Entries for locating words and elements

>> begin

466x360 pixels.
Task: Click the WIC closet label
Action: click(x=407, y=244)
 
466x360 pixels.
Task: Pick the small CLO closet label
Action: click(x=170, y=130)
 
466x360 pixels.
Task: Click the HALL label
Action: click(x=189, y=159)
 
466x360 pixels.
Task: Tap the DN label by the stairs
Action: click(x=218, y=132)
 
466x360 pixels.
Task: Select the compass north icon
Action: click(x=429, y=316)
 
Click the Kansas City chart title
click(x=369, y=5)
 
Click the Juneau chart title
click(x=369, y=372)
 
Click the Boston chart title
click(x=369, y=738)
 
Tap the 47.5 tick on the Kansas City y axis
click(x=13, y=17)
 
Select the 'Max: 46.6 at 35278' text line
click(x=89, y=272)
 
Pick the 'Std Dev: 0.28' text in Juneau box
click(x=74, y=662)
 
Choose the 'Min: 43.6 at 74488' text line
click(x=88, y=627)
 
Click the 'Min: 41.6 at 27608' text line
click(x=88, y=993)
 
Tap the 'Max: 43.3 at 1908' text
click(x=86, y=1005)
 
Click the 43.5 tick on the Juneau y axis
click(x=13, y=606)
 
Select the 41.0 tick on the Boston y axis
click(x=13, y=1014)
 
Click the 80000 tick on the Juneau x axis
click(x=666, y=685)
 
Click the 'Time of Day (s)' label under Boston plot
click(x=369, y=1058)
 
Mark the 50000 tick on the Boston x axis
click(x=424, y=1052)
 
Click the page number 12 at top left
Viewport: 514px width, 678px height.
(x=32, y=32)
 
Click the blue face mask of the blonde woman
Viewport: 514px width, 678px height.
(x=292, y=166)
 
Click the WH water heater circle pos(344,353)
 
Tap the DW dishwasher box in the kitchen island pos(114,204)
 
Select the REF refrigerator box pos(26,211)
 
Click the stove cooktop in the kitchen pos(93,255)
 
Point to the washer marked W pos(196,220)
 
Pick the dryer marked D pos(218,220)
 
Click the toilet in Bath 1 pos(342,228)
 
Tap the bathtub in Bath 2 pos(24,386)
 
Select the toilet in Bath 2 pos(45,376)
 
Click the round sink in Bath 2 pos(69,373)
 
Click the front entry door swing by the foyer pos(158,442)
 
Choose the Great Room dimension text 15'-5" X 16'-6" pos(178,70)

>> end

Rewrite every line of the rows above as a numbered list, leaving out the blank lines.

1. 466x360 pixels.
2. Task: Click the WIC closet label
3. Action: click(x=407, y=244)
4. 466x360 pixels.
5. Task: Pick the small CLO closet label
6. Action: click(x=170, y=130)
7. 466x360 pixels.
8. Task: Click the HALL label
9. Action: click(x=189, y=159)
10. 466x360 pixels.
11. Task: Tap the DN label by the stairs
12. Action: click(x=218, y=132)
13. 466x360 pixels.
14. Task: Select the compass north icon
15. Action: click(x=429, y=316)
16. Click the Kansas City chart title
17. click(x=369, y=5)
18. Click the Juneau chart title
19. click(x=369, y=372)
20. Click the Boston chart title
21. click(x=369, y=738)
22. Tap the 47.5 tick on the Kansas City y axis
23. click(x=13, y=17)
24. Select the 'Max: 46.6 at 35278' text line
25. click(x=89, y=272)
26. Pick the 'Std Dev: 0.28' text in Juneau box
27. click(x=74, y=662)
28. Choose the 'Min: 43.6 at 74488' text line
29. click(x=88, y=627)
30. Click the 'Min: 41.6 at 27608' text line
31. click(x=88, y=993)
32. Tap the 'Max: 43.3 at 1908' text
33. click(x=86, y=1005)
34. Click the 43.5 tick on the Juneau y axis
35. click(x=13, y=606)
36. Select the 41.0 tick on the Boston y axis
37. click(x=13, y=1014)
38. Click the 80000 tick on the Juneau x axis
39. click(x=666, y=685)
40. Click the 'Time of Day (s)' label under Boston plot
41. click(x=369, y=1058)
42. Mark the 50000 tick on the Boston x axis
43. click(x=424, y=1052)
44. Click the page number 12 at top left
45. Viewport: 514px width, 678px height.
46. (x=32, y=32)
47. Click the blue face mask of the blonde woman
48. Viewport: 514px width, 678px height.
49. (x=292, y=166)
50. Click the WH water heater circle pos(344,353)
51. Tap the DW dishwasher box in the kitchen island pos(114,204)
52. Select the REF refrigerator box pos(26,211)
53. Click the stove cooktop in the kitchen pos(93,255)
54. Point to the washer marked W pos(196,220)
55. Pick the dryer marked D pos(218,220)
56. Click the toilet in Bath 1 pos(342,228)
57. Tap the bathtub in Bath 2 pos(24,386)
58. Select the toilet in Bath 2 pos(45,376)
59. Click the round sink in Bath 2 pos(69,373)
60. Click the front entry door swing by the foyer pos(158,442)
61. Choose the Great Room dimension text 15'-5" X 16'-6" pos(178,70)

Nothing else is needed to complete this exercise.